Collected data
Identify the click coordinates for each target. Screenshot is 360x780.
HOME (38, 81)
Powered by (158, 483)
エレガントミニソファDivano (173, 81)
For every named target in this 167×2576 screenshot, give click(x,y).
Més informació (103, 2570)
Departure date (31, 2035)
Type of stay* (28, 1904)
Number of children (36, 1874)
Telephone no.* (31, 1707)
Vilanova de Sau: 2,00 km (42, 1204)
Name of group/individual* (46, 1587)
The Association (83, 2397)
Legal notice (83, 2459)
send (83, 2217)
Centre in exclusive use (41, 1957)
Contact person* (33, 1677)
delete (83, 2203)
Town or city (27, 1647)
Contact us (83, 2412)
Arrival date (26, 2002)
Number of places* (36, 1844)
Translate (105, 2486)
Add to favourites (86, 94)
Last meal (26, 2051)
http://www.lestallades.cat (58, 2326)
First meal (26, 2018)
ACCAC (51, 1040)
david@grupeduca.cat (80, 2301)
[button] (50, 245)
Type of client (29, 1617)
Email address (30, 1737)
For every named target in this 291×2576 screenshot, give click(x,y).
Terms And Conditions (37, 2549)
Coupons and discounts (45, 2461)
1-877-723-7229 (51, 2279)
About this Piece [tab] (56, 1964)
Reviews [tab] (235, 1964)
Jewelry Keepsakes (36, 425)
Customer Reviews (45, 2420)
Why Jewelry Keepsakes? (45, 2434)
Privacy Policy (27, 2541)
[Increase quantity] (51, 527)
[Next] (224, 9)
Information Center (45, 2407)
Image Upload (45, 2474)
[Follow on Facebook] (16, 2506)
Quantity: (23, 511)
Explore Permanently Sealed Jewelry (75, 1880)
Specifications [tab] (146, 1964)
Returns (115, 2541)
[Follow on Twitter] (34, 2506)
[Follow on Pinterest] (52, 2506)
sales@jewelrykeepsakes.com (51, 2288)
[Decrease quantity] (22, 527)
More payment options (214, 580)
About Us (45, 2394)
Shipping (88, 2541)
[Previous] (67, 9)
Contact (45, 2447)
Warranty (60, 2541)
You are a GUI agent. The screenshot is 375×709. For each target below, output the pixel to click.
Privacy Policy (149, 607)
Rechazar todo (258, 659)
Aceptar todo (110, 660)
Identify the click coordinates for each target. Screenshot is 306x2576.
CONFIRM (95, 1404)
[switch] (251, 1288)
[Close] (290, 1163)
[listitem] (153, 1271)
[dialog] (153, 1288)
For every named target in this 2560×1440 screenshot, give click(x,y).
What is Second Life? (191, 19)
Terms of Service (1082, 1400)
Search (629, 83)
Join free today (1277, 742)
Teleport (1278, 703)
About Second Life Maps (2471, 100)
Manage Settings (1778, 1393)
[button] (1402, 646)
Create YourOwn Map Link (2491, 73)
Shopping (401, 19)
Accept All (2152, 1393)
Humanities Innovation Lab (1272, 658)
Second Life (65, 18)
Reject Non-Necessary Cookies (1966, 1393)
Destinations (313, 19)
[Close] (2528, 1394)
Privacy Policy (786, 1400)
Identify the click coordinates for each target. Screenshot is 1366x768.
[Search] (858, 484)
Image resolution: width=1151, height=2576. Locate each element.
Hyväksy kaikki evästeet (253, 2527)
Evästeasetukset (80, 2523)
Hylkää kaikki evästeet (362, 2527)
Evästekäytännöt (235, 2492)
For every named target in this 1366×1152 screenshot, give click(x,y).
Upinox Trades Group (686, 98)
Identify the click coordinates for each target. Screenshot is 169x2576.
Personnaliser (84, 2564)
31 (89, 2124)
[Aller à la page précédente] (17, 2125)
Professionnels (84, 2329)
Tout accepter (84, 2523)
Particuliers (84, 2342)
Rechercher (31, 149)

Exercise requirements: Working from the entries above, find every line in which the word "evästeet" occurs and copy it.

Your solution:
Hyväksy kaikki evästeet (253, 2527)
Hylkää kaikki evästeet (362, 2527)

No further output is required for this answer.